恥ずかしい都知事選挙

 都知事選挙に56人もの立候補者が出たことは政治の活性化でも何でもない残念な出来事である。特に街頭にある掲示板は巨大化し、さらに無意味なポスターが貼られている。なかには公序良俗に反する内容や選挙と全く関係のないものもある。明らかにおかしく、民主主義の悪い点が強調されてしまっている。

 ポスターの掲示についてはその内容を制限する法律がないようだ。だから、選挙とは無関係のものを掲出してもいいという解釈も生まれる。また、掲示板に貼る権利を売買している政党にも処罰がしにくい。選挙に立候補するくらいの人物は良識をもっているだろうという前提が崩れているのである。

 歯がゆいことにこれを機にたとえば供託金をあげようということになると、富裕層以外の立候補ができなくなってしまう。ポスターの検閲をしようとなると基準をめぐって議論がいる。
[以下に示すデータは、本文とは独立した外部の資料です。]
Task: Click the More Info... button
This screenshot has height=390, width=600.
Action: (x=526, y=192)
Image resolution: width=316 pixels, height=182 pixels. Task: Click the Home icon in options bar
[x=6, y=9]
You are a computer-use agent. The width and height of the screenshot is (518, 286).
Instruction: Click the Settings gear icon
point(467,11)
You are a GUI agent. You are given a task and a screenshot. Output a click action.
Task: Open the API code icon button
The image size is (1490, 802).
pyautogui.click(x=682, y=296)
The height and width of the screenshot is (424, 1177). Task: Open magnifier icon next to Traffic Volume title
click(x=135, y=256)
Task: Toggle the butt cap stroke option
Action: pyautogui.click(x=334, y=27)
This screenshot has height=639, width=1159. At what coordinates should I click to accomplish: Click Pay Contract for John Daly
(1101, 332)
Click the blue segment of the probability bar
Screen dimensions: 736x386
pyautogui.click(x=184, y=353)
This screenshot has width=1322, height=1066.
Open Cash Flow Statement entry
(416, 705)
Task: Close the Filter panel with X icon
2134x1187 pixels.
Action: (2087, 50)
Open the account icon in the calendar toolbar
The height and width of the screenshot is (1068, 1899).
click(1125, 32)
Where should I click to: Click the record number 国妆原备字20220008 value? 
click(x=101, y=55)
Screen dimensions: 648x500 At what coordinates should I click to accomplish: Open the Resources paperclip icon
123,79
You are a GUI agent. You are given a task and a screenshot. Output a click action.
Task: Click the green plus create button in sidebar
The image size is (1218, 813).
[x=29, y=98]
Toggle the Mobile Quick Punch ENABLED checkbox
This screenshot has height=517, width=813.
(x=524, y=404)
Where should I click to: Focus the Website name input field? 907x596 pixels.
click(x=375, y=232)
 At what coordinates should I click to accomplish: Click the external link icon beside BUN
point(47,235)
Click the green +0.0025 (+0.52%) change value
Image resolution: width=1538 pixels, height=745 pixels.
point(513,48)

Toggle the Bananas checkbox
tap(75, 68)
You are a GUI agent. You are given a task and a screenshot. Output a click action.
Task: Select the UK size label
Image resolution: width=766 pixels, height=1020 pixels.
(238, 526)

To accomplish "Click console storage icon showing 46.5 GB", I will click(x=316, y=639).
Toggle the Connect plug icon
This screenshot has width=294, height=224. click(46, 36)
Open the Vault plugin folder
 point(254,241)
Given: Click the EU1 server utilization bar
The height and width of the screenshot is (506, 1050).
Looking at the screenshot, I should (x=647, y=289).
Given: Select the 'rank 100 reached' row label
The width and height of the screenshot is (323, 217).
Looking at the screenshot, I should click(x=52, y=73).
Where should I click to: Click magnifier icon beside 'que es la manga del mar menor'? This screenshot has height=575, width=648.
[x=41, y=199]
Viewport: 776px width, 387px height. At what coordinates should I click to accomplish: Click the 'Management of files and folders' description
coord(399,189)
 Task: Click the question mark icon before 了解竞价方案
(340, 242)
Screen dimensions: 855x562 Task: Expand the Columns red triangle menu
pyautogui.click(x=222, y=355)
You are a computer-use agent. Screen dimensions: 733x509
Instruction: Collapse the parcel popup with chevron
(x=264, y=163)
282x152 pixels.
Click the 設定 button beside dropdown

ポスターなどそもそもいらないという議論には、選挙そのものの存在意義にもつながる話になるのではないか。ネットがあるから大丈夫だという人は、インターネットが抱える様々な問題を見逃している。細かく規定を決めてしまうといろいろな自由を奪っていく。新しい時代のやり方に変えるべきだという人の議論には、それまでなぜそれが必要だったのかということに対する考察がない。

 都知事選挙の異変で選挙への関心が高まったのではないかという人がいるが、候補者の政策や、将来へのビジョンに対する議論がなされず、このような売名や選挙ビジネスの方が注目されるようでは有権者は失望するばかりだ。有権者としてできることは、まっとうなことを言っていながら、実はしたたかな私欲を隠匿している人物に政治をやらせないことしかない。そのためにはやはり投票しかないのだろう。